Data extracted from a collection
____________________

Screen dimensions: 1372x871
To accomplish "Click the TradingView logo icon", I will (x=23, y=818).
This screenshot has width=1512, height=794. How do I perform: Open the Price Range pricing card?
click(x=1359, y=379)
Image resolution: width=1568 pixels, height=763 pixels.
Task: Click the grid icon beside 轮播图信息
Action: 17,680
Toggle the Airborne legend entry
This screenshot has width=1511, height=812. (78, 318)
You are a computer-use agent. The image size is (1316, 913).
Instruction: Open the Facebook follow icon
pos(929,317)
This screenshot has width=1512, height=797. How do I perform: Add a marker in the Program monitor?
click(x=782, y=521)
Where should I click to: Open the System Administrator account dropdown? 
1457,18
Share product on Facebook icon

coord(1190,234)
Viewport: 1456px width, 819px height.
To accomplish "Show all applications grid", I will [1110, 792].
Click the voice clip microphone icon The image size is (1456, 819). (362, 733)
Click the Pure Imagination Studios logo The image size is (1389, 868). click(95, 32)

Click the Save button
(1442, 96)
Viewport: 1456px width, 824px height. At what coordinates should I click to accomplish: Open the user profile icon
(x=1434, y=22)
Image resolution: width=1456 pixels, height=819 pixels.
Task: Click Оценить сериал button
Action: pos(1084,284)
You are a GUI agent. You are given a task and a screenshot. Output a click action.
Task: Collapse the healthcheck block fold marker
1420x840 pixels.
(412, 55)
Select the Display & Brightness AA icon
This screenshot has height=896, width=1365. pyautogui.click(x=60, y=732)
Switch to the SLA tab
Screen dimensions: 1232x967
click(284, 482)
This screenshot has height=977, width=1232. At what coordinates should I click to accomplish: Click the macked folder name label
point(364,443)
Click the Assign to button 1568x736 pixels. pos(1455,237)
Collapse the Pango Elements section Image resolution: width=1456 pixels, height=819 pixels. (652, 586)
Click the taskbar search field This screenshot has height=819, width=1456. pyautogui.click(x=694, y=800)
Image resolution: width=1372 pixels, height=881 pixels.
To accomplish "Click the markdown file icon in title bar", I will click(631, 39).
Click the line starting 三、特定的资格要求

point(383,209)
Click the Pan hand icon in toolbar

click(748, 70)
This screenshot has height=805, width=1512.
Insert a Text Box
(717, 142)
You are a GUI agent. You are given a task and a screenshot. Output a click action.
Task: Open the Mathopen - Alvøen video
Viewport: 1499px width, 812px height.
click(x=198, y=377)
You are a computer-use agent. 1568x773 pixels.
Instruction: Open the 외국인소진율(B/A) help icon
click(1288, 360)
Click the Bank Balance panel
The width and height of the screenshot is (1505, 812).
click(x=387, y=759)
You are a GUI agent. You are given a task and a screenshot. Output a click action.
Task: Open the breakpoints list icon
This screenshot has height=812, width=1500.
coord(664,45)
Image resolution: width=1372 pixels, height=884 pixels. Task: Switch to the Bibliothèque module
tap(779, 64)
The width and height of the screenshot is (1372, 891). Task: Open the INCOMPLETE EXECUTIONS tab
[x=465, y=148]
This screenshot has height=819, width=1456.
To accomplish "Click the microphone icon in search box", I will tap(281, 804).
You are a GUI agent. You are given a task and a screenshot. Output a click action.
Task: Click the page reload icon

____________________

**What this task involves:** Go through the records above and copy every line with the word "size".

**Written answer:**
You are a computer-use agent. The image size is (1316, 913).
Click the voice clip microphone icon The image size is (1456, 819). (362, 733)
Click the Pure Imagination Studios logo The image size is (1389, 868). click(95, 32)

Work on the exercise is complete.